You are polluting just by getting dressed and you can’t go naked. Look at your clothes. You are most wearing some combination of natural and synthetic fibers. For the synthetic fibers, with every washing, those polyester, plastic like fibers break down go into waste water that makes it way to the ocean and ends up in the food you eat and water you drink. Your clothes are polluting with every wash. Growing cotton takes a lot of pesticides and that runoff ends up in waste water, that makes its way to the ocean and ends up in the food you eat and the water you drink. It takes more water to make a cotton t shirt then you will drink in three years. It takes 200 tons of fresh water per ton of dyed fabric. That toxic runoff from the dye goes into our water. There is more, you get the point. But, why is this such an issue now?

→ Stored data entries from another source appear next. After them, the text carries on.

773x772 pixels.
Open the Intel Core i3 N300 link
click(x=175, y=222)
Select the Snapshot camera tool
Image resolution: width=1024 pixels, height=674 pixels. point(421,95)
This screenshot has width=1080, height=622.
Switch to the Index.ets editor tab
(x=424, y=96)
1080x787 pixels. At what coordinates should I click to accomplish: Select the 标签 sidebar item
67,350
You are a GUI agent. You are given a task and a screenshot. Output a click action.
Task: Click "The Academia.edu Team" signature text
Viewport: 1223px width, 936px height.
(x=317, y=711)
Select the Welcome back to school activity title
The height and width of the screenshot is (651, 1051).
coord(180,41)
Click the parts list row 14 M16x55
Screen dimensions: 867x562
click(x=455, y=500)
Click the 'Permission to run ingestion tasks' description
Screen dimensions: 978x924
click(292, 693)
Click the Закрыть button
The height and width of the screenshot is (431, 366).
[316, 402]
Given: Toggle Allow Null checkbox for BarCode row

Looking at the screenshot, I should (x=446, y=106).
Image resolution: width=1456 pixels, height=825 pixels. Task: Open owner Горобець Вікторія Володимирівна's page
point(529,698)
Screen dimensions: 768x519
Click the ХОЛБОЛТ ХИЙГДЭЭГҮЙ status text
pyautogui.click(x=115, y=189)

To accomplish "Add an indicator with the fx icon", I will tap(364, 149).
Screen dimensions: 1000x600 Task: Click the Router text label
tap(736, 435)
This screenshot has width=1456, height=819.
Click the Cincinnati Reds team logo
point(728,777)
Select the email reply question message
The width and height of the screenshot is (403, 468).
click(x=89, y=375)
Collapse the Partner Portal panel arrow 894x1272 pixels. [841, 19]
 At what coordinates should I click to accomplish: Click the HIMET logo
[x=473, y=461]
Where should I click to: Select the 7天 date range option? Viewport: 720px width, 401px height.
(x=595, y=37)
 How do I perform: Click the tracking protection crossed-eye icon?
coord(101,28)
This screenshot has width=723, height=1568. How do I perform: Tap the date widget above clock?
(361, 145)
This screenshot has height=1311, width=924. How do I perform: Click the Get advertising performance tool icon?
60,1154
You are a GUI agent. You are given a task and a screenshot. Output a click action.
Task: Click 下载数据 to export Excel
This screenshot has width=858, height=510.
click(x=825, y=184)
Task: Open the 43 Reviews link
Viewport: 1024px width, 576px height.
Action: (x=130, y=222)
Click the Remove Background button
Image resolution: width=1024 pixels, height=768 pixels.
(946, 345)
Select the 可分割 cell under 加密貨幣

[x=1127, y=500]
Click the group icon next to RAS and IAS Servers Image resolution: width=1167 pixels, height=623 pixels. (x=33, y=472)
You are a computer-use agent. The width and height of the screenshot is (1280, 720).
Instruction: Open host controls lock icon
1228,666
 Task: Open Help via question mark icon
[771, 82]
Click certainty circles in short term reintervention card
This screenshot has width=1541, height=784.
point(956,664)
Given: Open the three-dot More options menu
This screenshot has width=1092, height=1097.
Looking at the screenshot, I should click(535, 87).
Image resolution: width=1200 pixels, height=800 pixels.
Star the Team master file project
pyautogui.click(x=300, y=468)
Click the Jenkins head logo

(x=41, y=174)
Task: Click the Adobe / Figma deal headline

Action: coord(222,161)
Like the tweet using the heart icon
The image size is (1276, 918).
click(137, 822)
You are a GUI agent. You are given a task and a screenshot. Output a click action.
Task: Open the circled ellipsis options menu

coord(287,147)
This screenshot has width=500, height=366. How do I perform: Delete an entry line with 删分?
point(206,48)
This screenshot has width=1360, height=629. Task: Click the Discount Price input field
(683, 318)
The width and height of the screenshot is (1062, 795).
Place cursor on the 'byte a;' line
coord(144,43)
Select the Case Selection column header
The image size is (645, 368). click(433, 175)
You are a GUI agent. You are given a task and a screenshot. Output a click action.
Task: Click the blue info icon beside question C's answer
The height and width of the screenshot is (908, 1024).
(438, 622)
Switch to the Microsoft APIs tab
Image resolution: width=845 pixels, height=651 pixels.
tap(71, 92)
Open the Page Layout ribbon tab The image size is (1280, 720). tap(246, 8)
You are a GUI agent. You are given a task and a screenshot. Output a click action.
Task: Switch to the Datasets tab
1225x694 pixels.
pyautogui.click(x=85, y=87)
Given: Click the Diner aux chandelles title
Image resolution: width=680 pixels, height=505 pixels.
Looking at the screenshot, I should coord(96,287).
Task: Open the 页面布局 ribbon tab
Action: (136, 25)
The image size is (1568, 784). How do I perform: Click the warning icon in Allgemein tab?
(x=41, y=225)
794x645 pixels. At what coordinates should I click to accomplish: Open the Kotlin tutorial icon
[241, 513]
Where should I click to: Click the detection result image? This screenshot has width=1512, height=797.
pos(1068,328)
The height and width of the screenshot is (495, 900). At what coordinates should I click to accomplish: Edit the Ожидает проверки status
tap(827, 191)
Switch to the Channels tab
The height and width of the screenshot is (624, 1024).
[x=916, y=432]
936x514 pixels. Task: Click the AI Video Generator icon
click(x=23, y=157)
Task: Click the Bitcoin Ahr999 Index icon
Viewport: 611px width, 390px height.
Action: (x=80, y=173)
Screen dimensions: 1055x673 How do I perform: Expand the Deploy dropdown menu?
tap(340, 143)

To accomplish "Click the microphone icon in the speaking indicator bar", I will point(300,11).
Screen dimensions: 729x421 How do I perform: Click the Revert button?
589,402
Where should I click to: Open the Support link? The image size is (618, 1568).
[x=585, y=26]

Well, to point a fashionably gloved finger, fast fashion. The industry shift to cheap clothes intended for one season wear with retailers such as H&M, Forever 21 and Zara exacerbated this problem in the last decade. Toss clothes out after a season of wear. With only 15% of used clothing being donated or recycled; that leaves a whopping 85% in landfills. Consider 60% of clothing has synthetic fibers, so that is going to sit in the landfills for hundreds of years. The US alone sends 21 billion pounds of clothes to landfill annually. One headline,“Throw away garments contribute more to climate change than air and sea travel.” The good news for the environment is, the trends toward fast fashion are showing slowed sales.

There is more. Fashion retailers routinely incinerate unsold stock. Burberry burns stock to maintain exclusivity and scarcity. Others burn for a tax credit, H&M allegedly burns 13 tons annually. Nike defaces excess stock so the shoes cannot be worn or resold. More for landfill. Fashion generates more waste than e waste. Overall, it’s a balance.  We’re not going to go naked, so it’s finding a balance of environmental awareness and smarter choices. Maybe eschewing quality for quality in clothing. Becoming a supplier or buyer for businesses such as Thred Up. This week, consider your fashion footprint.How old are he clothes you are wearing, how do you dispose of old clothes and how to you acquired new ones. 

 

 

Notes:

  1. There has been debate on fashion being the second largest polluter. Several sources have run numbers and int he list of top polluters, fashion is closer to number 5 or 6.